The second method for upping the pace of a story is to slow down the action by explaining the sequence of action in more detail. This may sound counterintuitive, but when you describe actions step by tiny step the drama heightens, and the story becomes more compelling.
Think back two weeks ago to the rugby story. Instead of writing: ‘She receives the ball. She runs towards the corner. She drives through a tackle’. And as readers we wait to see if she scores a try. This is just a simple example.
Lee Child is the author of the Jack Reacher books, and he’s a master in slowing down the action to create drama and suspense. In his book ‘Die Trying’, he uses 225 words to describe the moment of a single pistol shot. So, that’s 225 words to describe less than one hundredth of a second. And it takes you about one minute to read. That’s slowing down the action.
He writes pages about pulling the trigger. With every sentence you become more anxious as a reader: What will happen? Who will be killed?

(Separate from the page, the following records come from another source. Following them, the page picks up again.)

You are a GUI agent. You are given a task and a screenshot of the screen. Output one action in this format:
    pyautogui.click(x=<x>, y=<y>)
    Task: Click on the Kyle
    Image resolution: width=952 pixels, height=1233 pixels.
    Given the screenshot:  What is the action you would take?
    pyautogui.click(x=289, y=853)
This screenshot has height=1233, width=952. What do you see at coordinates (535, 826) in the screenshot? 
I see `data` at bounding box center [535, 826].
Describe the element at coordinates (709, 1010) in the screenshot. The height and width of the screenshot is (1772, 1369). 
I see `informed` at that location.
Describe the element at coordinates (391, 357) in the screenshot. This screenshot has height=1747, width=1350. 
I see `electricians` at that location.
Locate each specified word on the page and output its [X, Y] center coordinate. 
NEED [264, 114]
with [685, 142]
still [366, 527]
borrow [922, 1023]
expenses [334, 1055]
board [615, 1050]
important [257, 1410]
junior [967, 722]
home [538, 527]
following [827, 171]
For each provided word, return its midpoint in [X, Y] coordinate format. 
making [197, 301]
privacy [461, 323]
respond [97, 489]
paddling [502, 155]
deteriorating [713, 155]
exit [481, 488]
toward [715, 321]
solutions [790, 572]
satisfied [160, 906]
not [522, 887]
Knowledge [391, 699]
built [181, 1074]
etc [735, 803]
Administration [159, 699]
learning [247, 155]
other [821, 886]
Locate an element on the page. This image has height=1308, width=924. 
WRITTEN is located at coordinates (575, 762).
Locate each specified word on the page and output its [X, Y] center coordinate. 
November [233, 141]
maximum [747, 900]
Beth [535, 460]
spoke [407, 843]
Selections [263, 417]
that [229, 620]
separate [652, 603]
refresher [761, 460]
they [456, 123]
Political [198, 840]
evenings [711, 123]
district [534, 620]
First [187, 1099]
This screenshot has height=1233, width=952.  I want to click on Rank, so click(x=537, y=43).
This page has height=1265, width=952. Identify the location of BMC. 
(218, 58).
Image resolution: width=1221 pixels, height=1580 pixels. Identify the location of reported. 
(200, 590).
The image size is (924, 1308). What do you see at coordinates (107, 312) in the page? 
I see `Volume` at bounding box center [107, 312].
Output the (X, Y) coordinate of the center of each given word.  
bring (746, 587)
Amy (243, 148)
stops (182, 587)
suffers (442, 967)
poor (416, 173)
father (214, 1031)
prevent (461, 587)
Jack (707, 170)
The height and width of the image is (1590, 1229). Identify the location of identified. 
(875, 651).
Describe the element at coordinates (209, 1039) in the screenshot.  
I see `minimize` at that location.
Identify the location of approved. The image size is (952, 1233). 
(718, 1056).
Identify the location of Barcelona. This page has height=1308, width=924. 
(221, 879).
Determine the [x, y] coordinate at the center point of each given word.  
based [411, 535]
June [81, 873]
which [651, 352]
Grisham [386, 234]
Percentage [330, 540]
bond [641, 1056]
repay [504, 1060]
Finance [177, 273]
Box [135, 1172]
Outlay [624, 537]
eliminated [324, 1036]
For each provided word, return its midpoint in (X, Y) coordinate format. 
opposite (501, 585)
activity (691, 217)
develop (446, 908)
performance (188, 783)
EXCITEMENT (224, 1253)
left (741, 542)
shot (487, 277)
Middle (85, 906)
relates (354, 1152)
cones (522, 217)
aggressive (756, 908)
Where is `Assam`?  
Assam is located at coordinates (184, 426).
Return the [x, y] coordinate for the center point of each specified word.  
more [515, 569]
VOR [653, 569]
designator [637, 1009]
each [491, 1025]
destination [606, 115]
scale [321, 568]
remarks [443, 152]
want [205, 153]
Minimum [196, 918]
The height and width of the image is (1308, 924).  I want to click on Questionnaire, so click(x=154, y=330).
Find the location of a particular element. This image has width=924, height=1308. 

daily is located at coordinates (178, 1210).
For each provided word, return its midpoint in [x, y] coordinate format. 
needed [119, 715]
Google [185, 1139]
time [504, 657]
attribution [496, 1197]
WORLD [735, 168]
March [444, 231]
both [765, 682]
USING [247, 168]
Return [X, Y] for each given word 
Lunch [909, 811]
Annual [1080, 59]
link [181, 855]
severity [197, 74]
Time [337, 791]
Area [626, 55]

We’re not writing thrillers so we don’t need Lee Child’s skills, but we can follow his principle of slowing down the action to heighten the action.
So, here’s an example of a boring story:
Imagine a cycle ride from Christchurch to Dunedin.
You’re in Christchurch and it’s a 240-mile journey to watch a concert in Dunedin.
At the end of the journey, you feel exhausted, your back hurts, and your nerves are frayed. But, whoop, whoop. You’re just in time for the concert.
This story is boring because there’s no action, no narrative, no drama. It’s barely a story. There’s a simple way to make this story more compelling: Add more action, Let’s have a look. We can keep the opening sentence: Imagine a cycle ride form Christchurch …
Next, we add the actions you would take to prepare for the journey: You pack your bags. You check your bicycle for tyre pressure and ensure you have a spare tyre and tools.
Do you see how you can imagine the preparation for the trip? You can picture the actions… as if you’re standing next to the author checking tyre pressure. It’s almost as if you’re joining this adventure. That’s the power of visual language. There’s also a sense of anticipation. What will happen next on this long cycle trip?
Next comes the story of the road trip itself: Despite road works, discourteous in some cases dangerous motorists, and a flat tyre, you arrive in Dunedin one day later.
So, the story about the cycle trip is kept very short as it’s only the start of a training programme about cycling for health. After all it’s only a miniature story and it ends with a quick summary of the state you arrive in. You’re exhausted. Your back hurts. Your nerves are frayed.